====== Information given
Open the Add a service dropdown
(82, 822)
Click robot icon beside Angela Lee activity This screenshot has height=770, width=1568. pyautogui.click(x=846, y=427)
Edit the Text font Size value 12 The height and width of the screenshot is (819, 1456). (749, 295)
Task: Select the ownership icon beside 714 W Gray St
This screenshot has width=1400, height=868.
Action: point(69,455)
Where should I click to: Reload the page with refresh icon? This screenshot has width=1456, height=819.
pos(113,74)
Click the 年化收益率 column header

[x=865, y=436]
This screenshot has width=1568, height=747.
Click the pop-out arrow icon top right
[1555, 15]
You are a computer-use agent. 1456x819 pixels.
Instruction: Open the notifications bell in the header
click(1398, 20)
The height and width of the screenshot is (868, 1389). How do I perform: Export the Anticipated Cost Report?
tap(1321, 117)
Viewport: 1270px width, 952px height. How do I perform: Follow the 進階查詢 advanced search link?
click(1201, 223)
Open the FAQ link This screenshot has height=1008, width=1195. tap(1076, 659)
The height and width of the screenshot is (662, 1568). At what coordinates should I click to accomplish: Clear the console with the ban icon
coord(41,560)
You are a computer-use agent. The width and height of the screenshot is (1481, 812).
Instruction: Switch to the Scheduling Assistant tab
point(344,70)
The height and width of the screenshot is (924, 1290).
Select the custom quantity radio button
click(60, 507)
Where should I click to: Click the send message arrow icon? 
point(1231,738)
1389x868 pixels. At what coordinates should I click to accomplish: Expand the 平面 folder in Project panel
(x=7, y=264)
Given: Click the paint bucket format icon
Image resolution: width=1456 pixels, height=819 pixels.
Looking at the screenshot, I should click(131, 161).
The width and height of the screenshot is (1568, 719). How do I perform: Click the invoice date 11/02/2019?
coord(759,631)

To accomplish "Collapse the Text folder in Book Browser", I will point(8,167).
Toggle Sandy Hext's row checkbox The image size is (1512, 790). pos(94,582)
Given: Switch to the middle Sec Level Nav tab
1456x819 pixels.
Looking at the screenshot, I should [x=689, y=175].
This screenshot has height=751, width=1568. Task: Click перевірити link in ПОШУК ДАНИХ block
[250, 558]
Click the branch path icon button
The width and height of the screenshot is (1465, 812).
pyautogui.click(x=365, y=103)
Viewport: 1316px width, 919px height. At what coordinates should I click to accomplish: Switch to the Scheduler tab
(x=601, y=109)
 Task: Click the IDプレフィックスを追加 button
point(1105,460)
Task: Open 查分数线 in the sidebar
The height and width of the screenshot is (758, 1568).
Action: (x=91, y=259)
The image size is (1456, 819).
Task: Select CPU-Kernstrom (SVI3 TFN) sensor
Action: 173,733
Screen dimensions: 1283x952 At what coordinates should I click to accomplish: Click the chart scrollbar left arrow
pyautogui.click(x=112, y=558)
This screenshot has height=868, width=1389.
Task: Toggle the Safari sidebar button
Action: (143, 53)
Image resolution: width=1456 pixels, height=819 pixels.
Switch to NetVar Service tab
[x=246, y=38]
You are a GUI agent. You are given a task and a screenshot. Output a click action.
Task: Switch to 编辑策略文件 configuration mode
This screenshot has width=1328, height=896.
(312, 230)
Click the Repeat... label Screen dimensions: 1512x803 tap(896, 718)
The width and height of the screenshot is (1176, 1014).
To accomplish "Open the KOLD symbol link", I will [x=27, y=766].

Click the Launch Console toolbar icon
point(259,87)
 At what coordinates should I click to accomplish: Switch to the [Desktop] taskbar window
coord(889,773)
============
◆ Work request
Every line holding the string "agent" should be copied here, so please find those lines in the data.

◆ Answer box
You are a computer-use agent. 1456x819 pixels.
You are a computer-use agent. The width and height of the screenshot is (1481, 812).
You are a GUI agent. You are given a task and a screenshot. Output a click action.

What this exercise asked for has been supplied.